Anyway, we got bikes and rode over to the Pergamon Museum on Museum
Island where we rented audio guides and saw it
all, including the namesake temple
, the roman
marketplace gate under reconstruction
, the Gate of Istar
, Babylonian codes
,
a special exhibit on Arabian culture
,
looked out the windows at the reconstruction of the "New"
(Neues) Museum
,
the greek temple
,
and the various famous statues of antiquity.
I posed with the Egyptian statue outside ,
we bicycled past the newly restored Bode Museum
, and I
showed Jeremy an example of what east Berlin used to be filled with,
an elaborate old building, just behind the Friedrichstr. Bhf., that
has yet to be restored.
. Then
we rode over to see the restoration of Pariser Platz
, for which
traffic was completely halted through the Branderberg Gate. We stopped
by the DG Bank with its famous internal sculpture over its
conference center
We then stopped by the Sony Center in the Potsdamer Platz and
watched the people. .
Then we rode over to the Martin Gropius Haus on the former
Prinz-Abrecht-Str. and the site of the wall and the former
Gestapo headquarters. .
This exhibit, "Typography of Terror" is in a typical
Berlin muddled state. There have always been remnants of the
cellars along the streets. Previously, there was an exhibit of
the entire block of Nazi organizations up on the hill of rubble
from the destroyed buildings. Then that was closed and there was
an exhibit in some excavated cellars.
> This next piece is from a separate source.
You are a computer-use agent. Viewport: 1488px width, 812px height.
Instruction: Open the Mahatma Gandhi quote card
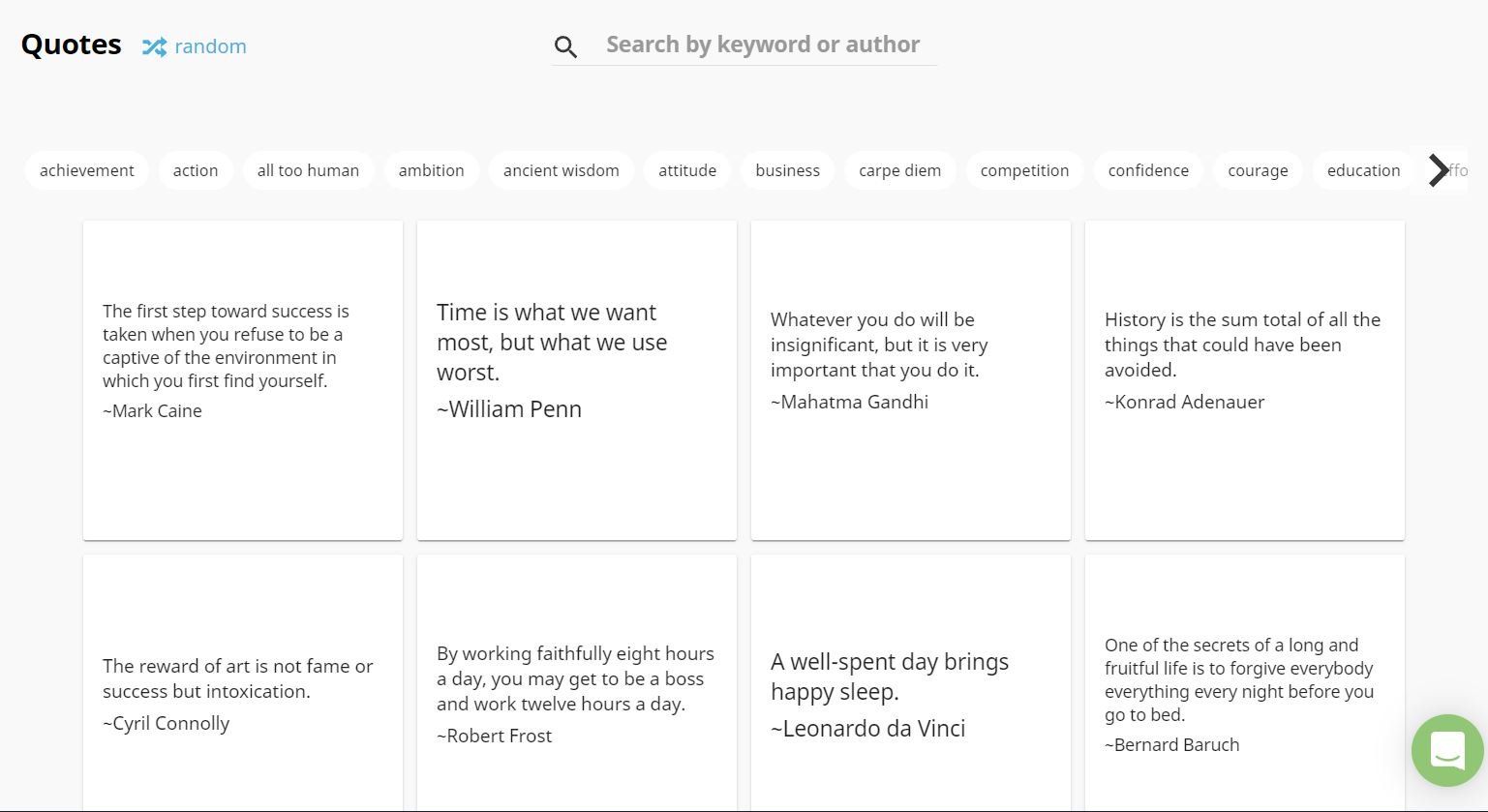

Then they were constructing
a museum building. Then they closed the cellars and stopped
construction on the building. But the expanded exhibits on the
old street cellars is now fairly elaborate and takes an hour or
so to go through.
We went by Goering's old air ministry where, like many buildings
in Berlin during the 100th anniversary of Einstein's miracle year,
there is a banner with one of his sayings: "In
a democracy, everyone should be respected as a person, and no one
should be deified.". Then we rode around at looked at some
random pieces of municipal art
,
went by old Reichbank, which is now a part of the foreign ministry,
and which, ironically, now includes a part of the Federal Bank,
on our way to visit Oliver Günther, Agnes Vosaird, and their
family. They live at Hausvogteiplatz and have a wonderful viw
of the city.
We
had a nice dinner outdoors nearby but sadly, I was having such
a good conversation that I neglected to take any pictures.
Then we took our new bicycles back on the U2 to Schönehauser S-bahnhof, then the S-Bahn to Greifwalder Str. S-bhf, and then rode back to the hotel for the night.